*** INPUT RECORDS ***

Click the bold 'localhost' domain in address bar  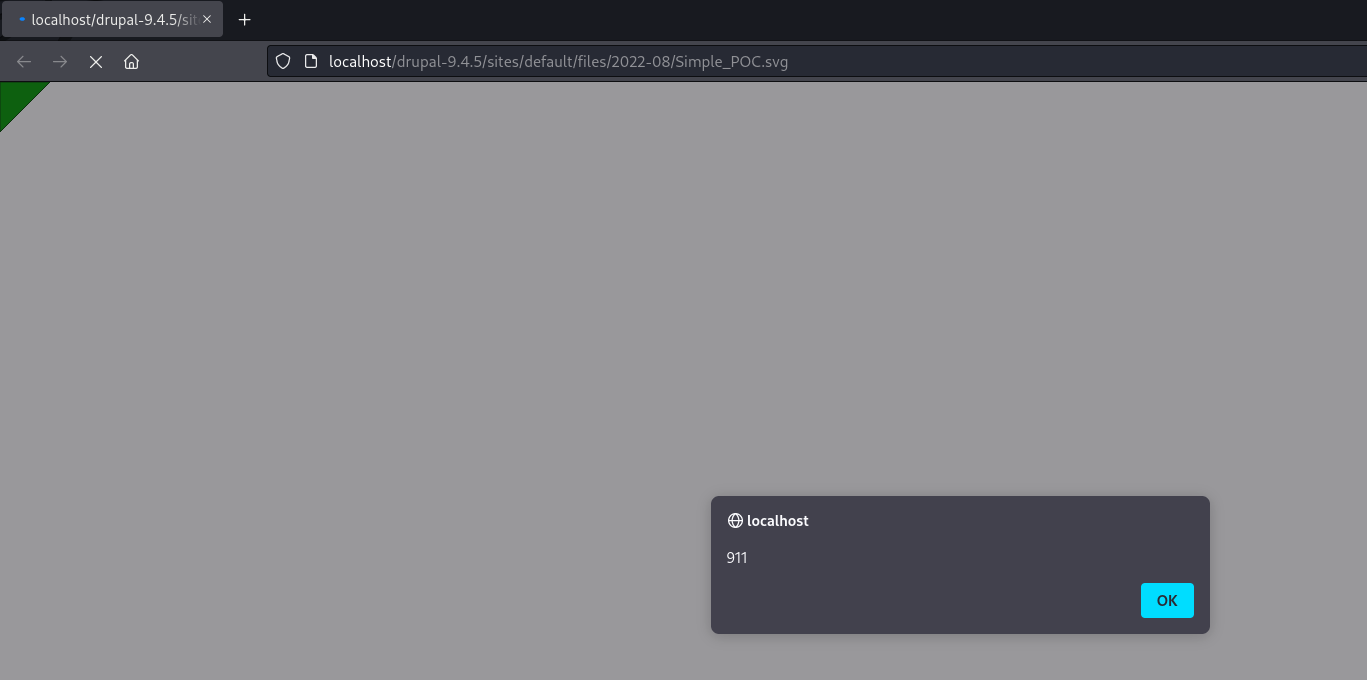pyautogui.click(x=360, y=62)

*** End of INPUT RECORDS ***
*** INPUT RECORDS ***

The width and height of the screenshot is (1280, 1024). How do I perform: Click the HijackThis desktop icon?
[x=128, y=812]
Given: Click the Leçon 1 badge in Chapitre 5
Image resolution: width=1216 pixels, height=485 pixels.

*** End of INPUT RECORDS ***
*** INPUT RECORDS ***

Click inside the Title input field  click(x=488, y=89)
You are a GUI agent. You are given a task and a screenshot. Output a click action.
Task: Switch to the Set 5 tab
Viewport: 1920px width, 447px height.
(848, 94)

*** End of INPUT RECORDS ***

■ PROBLEM REQUIREMENTS:
Above are the records; repeat exactly the lines from the one holding "Given: Click the Leçon 1 badge in Chapitre 5" down to the one holding "Image resolution: width=1216", end lines included.

■ SOLUTION TO THIS TASK:
Given: Click the Leçon 1 badge in Chapitre 5
Image resolution: width=1216 pixels, height=485 pixels.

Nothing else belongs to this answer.